**How to complete this task**
Leaving out every picture, quote the data below exactly as it appears.

**Source records**
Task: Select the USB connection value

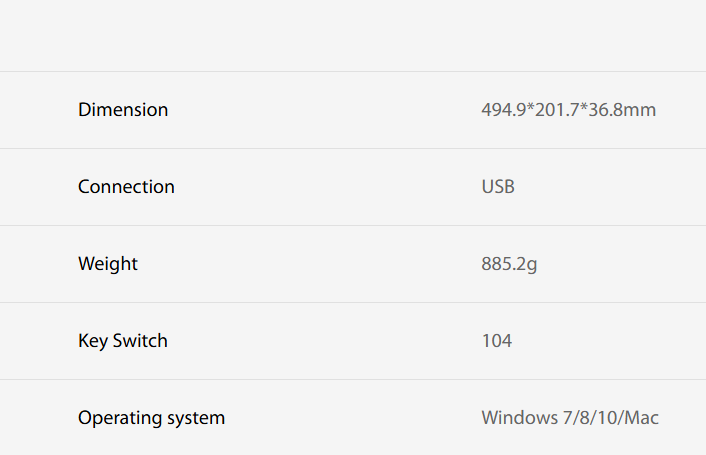Action: pyautogui.click(x=498, y=187)
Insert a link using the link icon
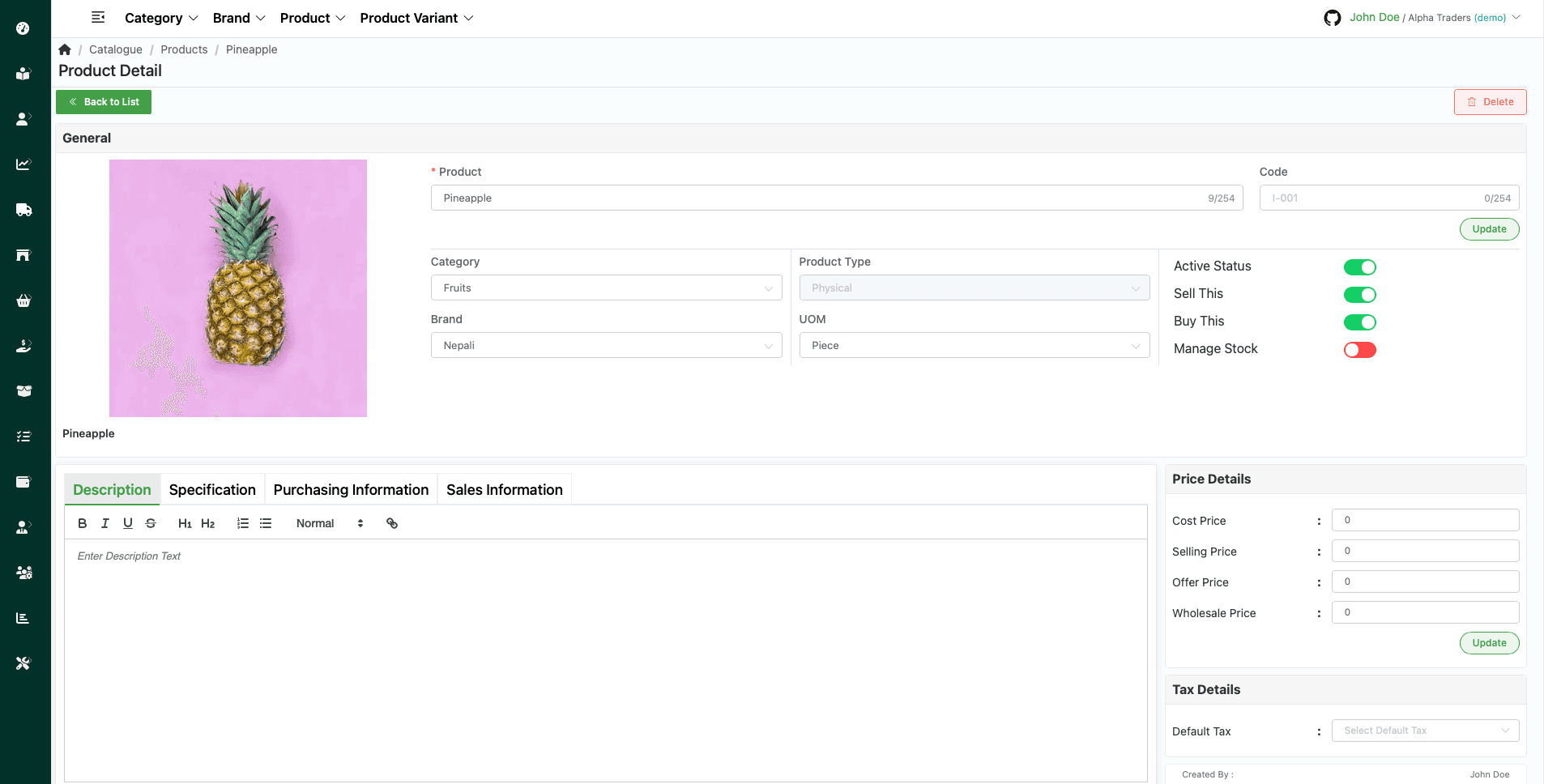1544x784 pixels. 392,523
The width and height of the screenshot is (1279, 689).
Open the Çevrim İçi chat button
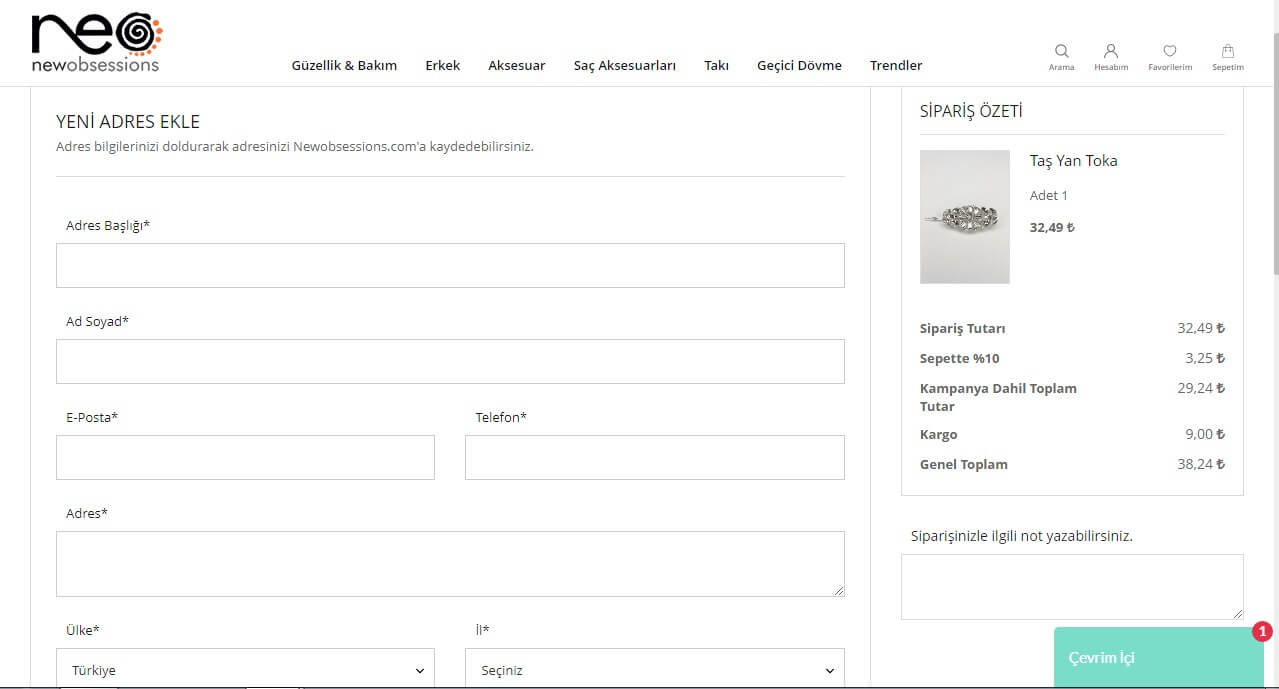(x=1150, y=658)
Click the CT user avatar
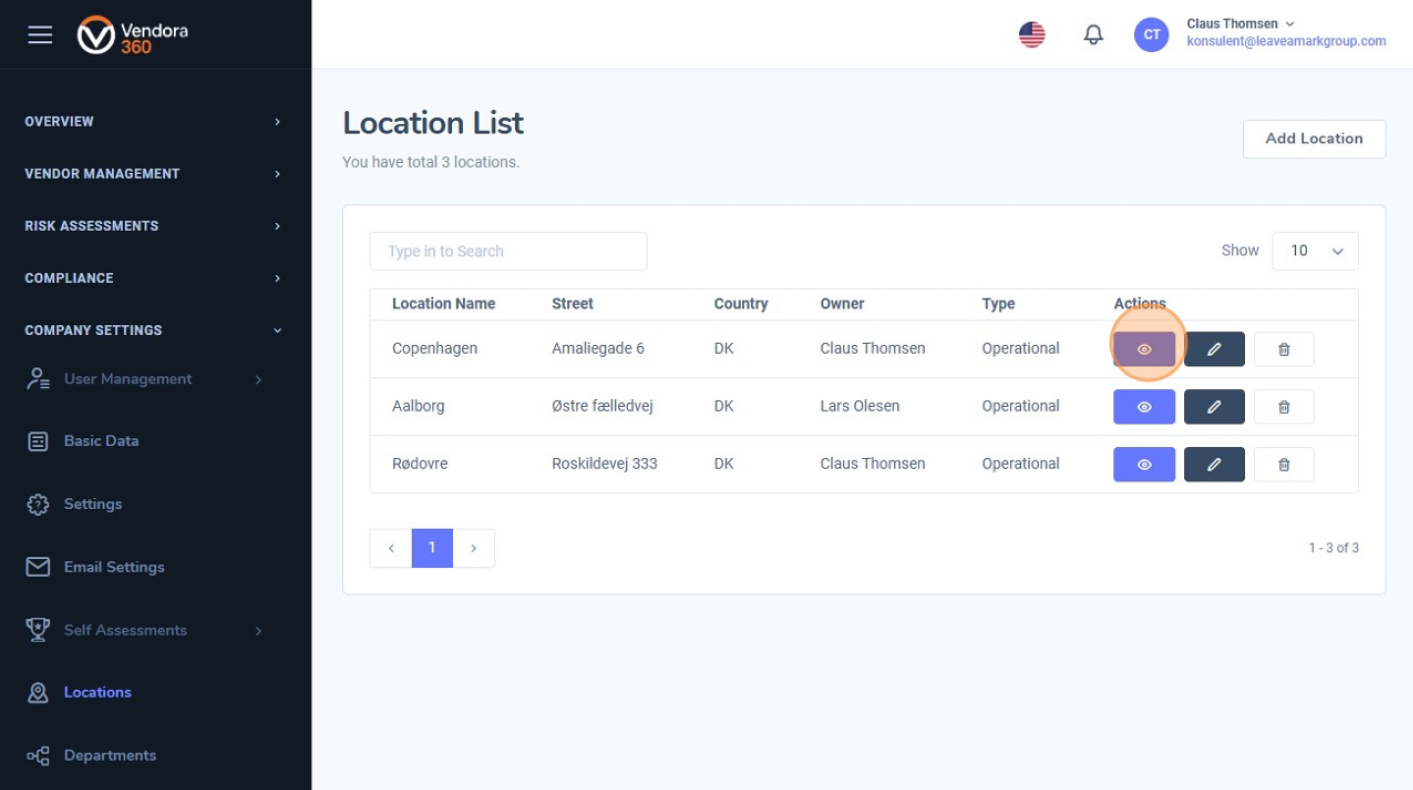Screen dimensions: 1413x790 pos(1151,35)
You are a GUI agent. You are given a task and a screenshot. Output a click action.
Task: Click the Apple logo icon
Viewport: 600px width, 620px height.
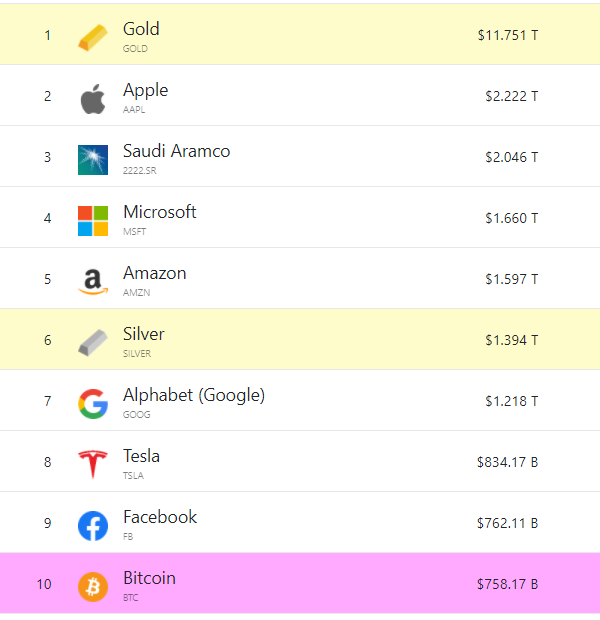pyautogui.click(x=93, y=99)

**Response box**
Task: Select the USB connection value

Action: pyautogui.click(x=498, y=187)
Insert a link using the link icon
1544x784 pixels. 392,523
The width and height of the screenshot is (1279, 689).
Open the Çevrim İçi chat button
(x=1150, y=658)
Click the CT user avatar
Screen dimensions: 1413x790 pos(1151,35)
You are a GUI agent. You are given a task and a screenshot. Output a click action.
Task: Click the Apple logo icon
Viewport: 600px width, 620px height.
pyautogui.click(x=93, y=99)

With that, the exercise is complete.